# Instructions to follow
Within the entries underneath, how many lines include the string "Task"? State only the number.

# Data for analysis
══════

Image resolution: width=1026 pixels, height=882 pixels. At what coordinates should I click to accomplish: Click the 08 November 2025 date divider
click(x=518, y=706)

══════

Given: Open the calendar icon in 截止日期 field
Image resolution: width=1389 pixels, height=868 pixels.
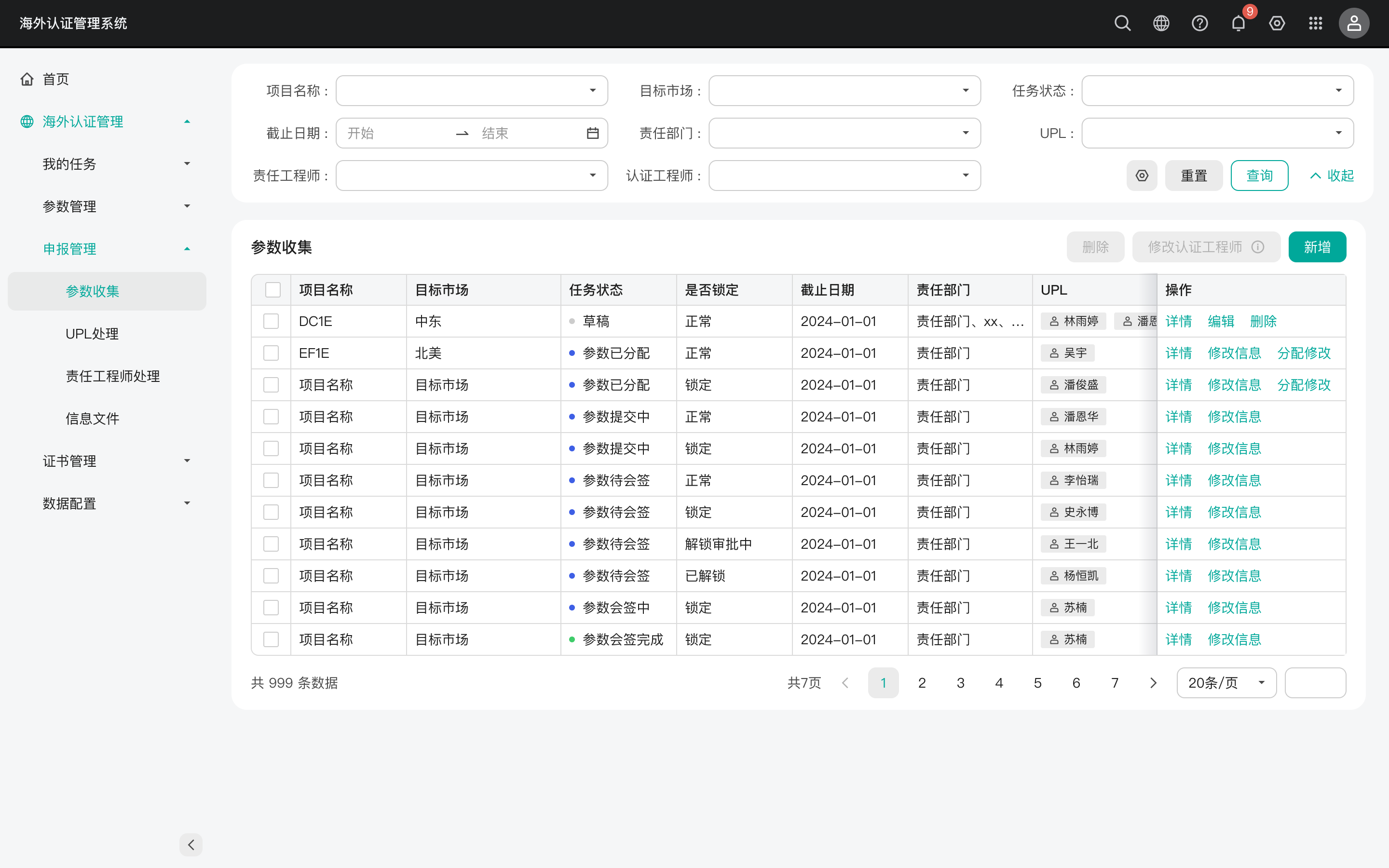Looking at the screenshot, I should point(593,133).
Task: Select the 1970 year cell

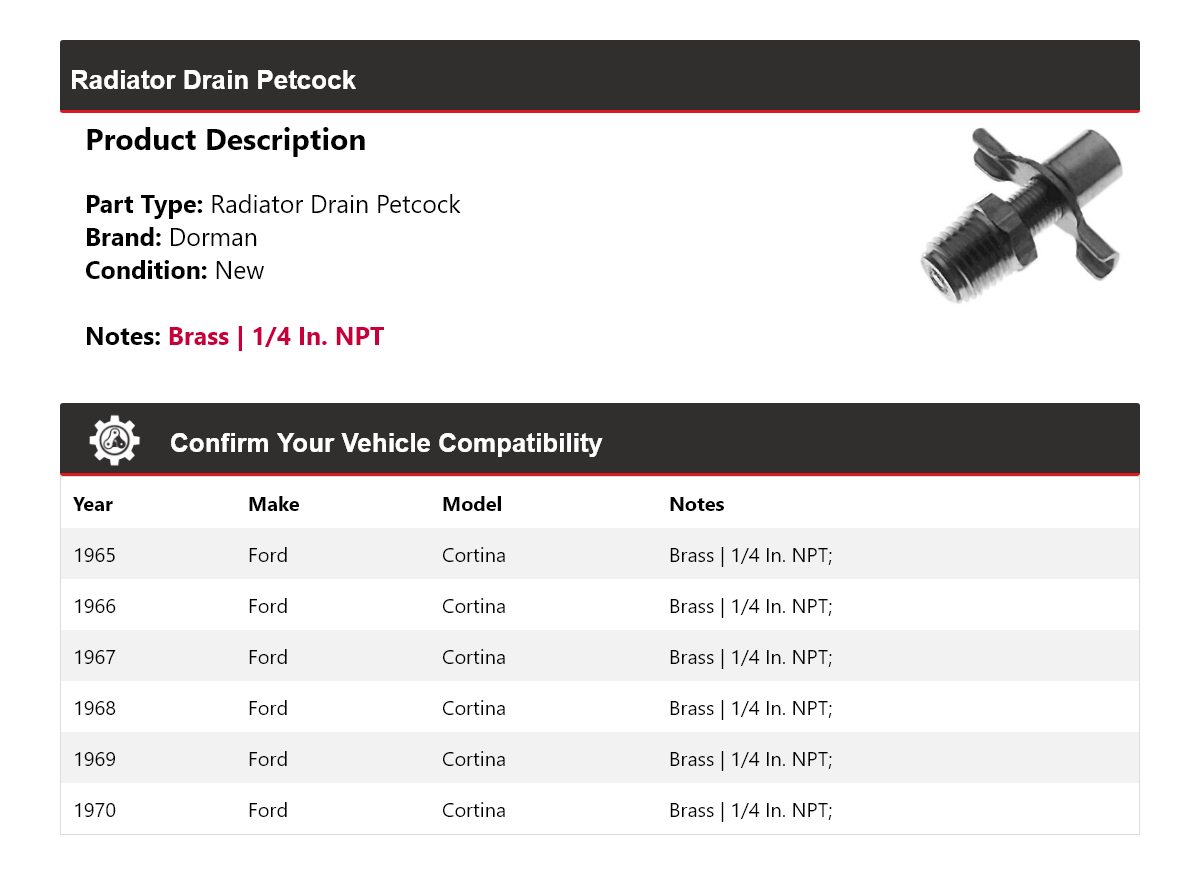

══════

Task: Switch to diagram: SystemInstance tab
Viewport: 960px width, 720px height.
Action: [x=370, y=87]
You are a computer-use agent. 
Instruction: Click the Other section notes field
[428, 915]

══════

# Solution
2